1.4.2. Tujuan Khusus
- Di peroleh gambaran status kesehatan pada lansia binaan Puskesmas X.
- Di peroleh hubungan antara pola makan dan status kesehatan lansia binaan Puskesmas X.
- Di peroleh hubungan antara aktivitas fisik dan status kesehatan lansia binaan Puskesmas X.
- Di peroleh hubungan antara kebiasaan merokok dan status kesehatan lansia binaan Puskesmas X.

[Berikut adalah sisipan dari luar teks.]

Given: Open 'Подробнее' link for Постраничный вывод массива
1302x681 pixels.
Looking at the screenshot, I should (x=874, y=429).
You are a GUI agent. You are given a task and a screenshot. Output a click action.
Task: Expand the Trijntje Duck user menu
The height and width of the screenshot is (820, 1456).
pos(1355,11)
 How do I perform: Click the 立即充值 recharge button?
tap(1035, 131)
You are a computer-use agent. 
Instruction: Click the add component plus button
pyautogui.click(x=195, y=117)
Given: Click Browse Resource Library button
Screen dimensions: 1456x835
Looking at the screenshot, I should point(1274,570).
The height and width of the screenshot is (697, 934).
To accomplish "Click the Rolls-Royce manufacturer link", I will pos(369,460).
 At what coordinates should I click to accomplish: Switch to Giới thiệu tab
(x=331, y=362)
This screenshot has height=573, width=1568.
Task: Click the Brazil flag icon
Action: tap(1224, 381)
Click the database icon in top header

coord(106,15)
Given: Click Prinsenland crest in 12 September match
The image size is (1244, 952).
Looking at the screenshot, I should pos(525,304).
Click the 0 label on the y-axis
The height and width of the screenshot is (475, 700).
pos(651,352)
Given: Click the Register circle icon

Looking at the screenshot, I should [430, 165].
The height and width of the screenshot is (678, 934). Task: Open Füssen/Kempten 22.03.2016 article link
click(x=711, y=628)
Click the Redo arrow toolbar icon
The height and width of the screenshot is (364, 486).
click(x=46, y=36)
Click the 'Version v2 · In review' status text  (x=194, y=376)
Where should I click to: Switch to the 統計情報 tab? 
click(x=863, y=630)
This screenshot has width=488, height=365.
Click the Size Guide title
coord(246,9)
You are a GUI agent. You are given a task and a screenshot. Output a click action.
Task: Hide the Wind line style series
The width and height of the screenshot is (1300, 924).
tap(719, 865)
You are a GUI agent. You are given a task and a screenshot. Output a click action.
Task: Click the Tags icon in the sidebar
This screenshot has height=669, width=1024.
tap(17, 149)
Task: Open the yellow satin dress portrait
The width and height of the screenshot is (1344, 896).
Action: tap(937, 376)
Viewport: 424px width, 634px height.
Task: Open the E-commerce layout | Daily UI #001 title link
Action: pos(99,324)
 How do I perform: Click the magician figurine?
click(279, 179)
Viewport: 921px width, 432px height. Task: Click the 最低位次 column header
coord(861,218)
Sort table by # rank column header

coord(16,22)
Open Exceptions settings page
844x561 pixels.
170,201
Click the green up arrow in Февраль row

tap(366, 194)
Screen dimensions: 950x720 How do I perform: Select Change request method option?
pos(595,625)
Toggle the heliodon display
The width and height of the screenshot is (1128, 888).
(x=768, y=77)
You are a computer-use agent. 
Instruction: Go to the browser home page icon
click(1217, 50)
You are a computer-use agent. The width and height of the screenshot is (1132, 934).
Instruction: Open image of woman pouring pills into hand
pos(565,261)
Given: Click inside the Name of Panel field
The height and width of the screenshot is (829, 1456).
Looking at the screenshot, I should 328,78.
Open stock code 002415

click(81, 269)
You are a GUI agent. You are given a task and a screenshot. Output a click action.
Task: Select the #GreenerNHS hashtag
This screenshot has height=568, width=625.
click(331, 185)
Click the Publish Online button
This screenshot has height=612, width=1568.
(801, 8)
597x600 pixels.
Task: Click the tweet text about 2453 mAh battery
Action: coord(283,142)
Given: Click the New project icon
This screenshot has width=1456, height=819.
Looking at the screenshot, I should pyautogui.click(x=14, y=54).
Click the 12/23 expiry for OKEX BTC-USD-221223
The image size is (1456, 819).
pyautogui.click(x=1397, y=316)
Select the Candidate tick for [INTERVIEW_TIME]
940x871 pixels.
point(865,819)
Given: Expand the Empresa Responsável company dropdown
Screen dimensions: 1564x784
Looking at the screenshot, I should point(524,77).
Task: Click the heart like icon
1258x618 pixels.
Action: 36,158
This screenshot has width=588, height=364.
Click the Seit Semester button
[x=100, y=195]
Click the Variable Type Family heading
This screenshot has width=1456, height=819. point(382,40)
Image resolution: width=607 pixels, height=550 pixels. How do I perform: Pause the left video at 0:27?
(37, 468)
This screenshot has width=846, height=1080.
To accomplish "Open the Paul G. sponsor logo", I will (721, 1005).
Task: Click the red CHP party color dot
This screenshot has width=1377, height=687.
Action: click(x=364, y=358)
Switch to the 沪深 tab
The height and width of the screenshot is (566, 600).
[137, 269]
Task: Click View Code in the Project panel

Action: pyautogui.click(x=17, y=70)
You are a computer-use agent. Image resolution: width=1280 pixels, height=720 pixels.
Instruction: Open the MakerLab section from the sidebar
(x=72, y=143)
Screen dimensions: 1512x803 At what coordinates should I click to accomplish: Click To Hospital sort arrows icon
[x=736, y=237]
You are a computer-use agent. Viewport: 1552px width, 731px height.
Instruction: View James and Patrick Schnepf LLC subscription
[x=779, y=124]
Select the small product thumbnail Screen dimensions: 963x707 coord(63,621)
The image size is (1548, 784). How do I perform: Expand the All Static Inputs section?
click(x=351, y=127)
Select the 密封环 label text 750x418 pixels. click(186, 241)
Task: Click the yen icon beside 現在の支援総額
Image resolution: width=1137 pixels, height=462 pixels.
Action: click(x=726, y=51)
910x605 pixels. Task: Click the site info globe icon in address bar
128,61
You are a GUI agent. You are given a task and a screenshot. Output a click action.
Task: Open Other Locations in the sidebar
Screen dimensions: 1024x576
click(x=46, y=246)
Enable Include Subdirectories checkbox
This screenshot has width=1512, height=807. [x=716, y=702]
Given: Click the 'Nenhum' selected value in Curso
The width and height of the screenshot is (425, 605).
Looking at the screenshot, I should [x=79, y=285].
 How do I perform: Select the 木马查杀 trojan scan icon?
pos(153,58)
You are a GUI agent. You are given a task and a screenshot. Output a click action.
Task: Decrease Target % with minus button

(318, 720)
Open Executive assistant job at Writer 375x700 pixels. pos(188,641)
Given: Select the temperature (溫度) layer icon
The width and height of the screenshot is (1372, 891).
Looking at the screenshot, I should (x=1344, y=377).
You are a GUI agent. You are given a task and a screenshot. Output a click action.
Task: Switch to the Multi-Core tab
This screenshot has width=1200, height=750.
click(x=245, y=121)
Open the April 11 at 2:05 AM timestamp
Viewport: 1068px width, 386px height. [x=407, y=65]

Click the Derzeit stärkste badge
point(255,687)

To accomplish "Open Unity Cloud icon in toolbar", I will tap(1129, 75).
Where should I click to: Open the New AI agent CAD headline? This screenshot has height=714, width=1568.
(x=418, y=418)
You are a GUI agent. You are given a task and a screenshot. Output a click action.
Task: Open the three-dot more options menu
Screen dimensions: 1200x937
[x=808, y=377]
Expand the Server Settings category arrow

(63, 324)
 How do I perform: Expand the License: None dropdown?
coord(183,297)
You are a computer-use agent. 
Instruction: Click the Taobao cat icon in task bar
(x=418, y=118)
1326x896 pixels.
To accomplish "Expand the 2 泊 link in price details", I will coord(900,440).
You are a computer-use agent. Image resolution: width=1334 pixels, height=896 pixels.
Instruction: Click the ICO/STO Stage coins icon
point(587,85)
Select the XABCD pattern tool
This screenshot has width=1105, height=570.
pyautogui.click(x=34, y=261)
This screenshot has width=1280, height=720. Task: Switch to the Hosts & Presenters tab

- Di peroleh hubungan antara kebiasaan istirahat dan status kesehatan lansia binaan Puskesmas X.

1.5. Manfaat Penelitian
1.5.1. Manfaat Aplikatif (Program)
Memberi masukan pada institusi pendidikan, khususnya program promosi kesehatan, tentang hubungan antara gaya hidup (Pola makan, aktivitas fisik, kebiasaan merokok dan kebiasaan istirahat) dengan status kesehatan lanjut usia, sehingga informasi ini dapat digunakan untuk menyusun langkah-langkah strategi dalam mencegah terjadinya penurunan status kesehatan pada Lansia, yang nantinya dapat memberikan kontribusi dalam mengembangkan materi perkuliahan.
1.5.1. Manfaat Teoritis (Pengembangan Ilmu)
Hasil penelitian dapat memperkuat informasi tentang hubungan antara gaya hidup (Pola makan, aktivitas fisik, kebiasaan merokok dan kebiasaan istirahat) dengan status kesehatan lansia, sehingga faktor-faktor yang berhubungan dengan status kesehatan pada lansia dapat diperhatikan dan apabila faktor-faktor tersebut berdampak buruk, maka dapat diminimalkan dengan metode yang efektif dan efisien.

1.6. Ruang Lingkup Penelitian
Masalah kesehatan lansia sangat luas dan universal, karena tidak hanya menyangkut masalah degeneratif saja, tetapi juga menyangkut masalah psikologi, sosial ekonomi, dan masih banyak lagi yang dapat mempengaruhi status kesehatannya. Maka dari itu pada penelitian ini penulis hanya akan membahas mengenai gaya hidup (Pola makan, aktivitas fisik, kebiasaan merokok dan kebiasaan istirahat) terhadap status kesehatan pada lansia binaan Puskesmas X tahun XXXX.